THE TASK
Pick up the essay below on marking one year since the Covid lockdown, and continue it from its last sentence.

TEXT SHOWN
Let me start by saying that the word Coronaversary feels wrong. “Versary” implies a celebration, a milestone, a reason to celebrate said milestone. And yet, I struggle to come up with a better, more succinct way to say, “it’s been one year since Coranavirus changed our lives forever, y’all.”
That’s the other part of this I struggle with. The fact that it’s been a full year since it all began. I have to catch myself recounting memories of things I thought I did last year because what I really mean is 2019. 2020 was more or less a blur of sameness (save for a few capital B breakdowns along the way).
I still remember the unease and uncertainty I felt as we were all sent home last March. Back when we had no idea how long this would stretch on for and the toll it would eventually take on us.
And yet, here we are a full year later.
Most of us have lost something in that time. Some of us lost jobs, while others of us lost our health or our loved ones. Many of us lost our sense of time and purpose, as the very things that structured our days—the places to be, the people to meet—were suddenly off limits.
As we approach this Coronaversary, here are three questions I’m asking myself, with the hope of bringing clarity to who I am and how I want to evolve. I’m not going to stress so much about the answers. Rather, I’m going to let them bring me a moment of reflection, to get myself thinking not only about what was lost, but what may have been gained in the process of losing.
I invite you to answer these questions with me.
1. Where were you last March?
Take a minute to think about where you were this time last year. And not just where you were living, but where you were spending your waking hours. Where were you emotionally?
For me (and I suspect many others) last March can be divided into two distinct parts: the week before Covid officially sent us into lockdown and the weeks immediately after.
In that first week of March, I was still commuting into Manhattan from New Jersey, riding trains and subways, regularly standing shoulder-to-shoulder with strangers (a thought that makes me anxious now). I was also just returning from a work trip to Florida, where in-between packed meetings, we would hear rumblings about this strange new virus that was happening abroad.
Even then, it didn’t seem like something to worry too much about. It felt like a faraway problem that would surely be resolved somehow and soon before it became a big issue here in the States. I realize now the extent of my privilege and quite frankly, ignorance, to have even thought that.
Here’s another admission that makes me feel guilty to admit out loud: There was a part of me that was relieved when we first went into lockdown. Suddenly, all of the plans I thought were necessary to keeping my personal and professional life afloat were deemed “non-essential” and weeks of meetings and catch-ups were effectively cancelled with no expectations to reschedule.
I realized then just how run down I was. In the quiet stillness, with none of my usual distractions, I saw that I had spent the last several years running as fast as I could. Running from myself and my fears, running away from possible rejection, running towards acceptance that only I could give.

EXERCISE DATA
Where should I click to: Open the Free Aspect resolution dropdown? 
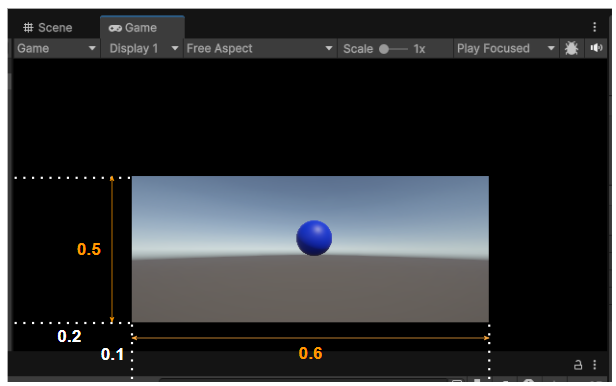click(260, 48)
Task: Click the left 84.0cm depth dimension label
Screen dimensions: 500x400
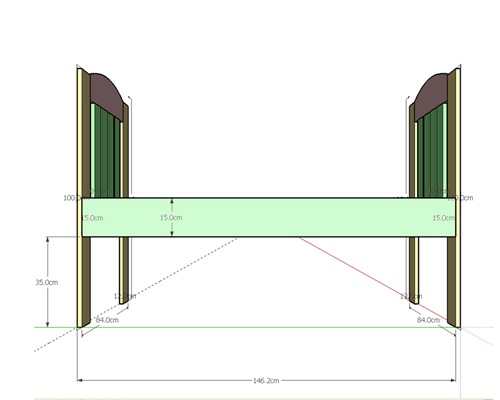Action: (107, 320)
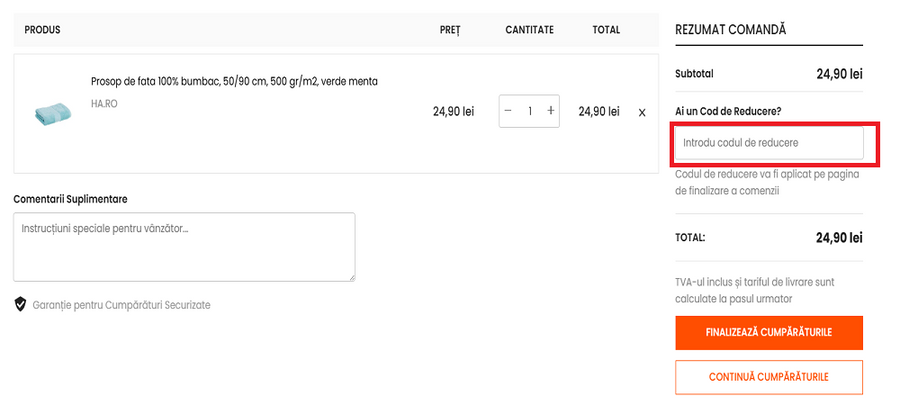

RESULT OF THIS EXERCISE
I don’t know if it was a symptom of having faced my own mortality at 30, after I was given the kind of grave diagnosis that changes the way you see things. I don’t know if it’s the people-pleasing tendencies I’ve had since childhood that made me feel like I had to show up for everyone, always, no matter the cost.
My guess is that it was a combination of those things, but no matter the reason, it became abundantly clear that it was something that needed to change. I had to step off the hamster wheel for good and learn how to walk at my own pace, on my own terms.
2. Where are you now?
Again, this refers to your physical location, as well as your metaphysical state.
Perhaps you’ve found yourself back at your parents’ house because you needed help with childcare while you work. Or maybe you decided to give up your expensive lease in whatever city you worked in to live somewhere more affordable for a while.
Over the last year, I have seen countless colleagues and friends move to other places, if even for a couple months, because for the first time ever they could. Without an office or school to report to regularly, many people began to think about where they really wanted to be and what or who they wanted to be surrounded by.
There’s also many of us who didn’t have the luxury of (or the need for) a physical change of space, but for whom the changes that took place were internal, invisible and immeasurable by any metrics, which brings me to the last question…
3. How have you changed in the last year?
Take your time with this one, and don’t feel any pressure to have an answer just yet.
I circled around this question for days, writing and rewriting my thoughts dozens of times, and here’s what I finally came up with: In the past year, I have lost, or more accurately, I am in the process of losing this idea that I am not enough as I am.
In attempting to shed these long-held beliefs and identities, I’ve had to have some very difficult conversations with myself and my loved ones. It’s strange how much we cling to what we know, even when it no longer serves us. Through this unburdening, I am finally learning to trust that I have everything I need to get to wherever it is I’m meant to go.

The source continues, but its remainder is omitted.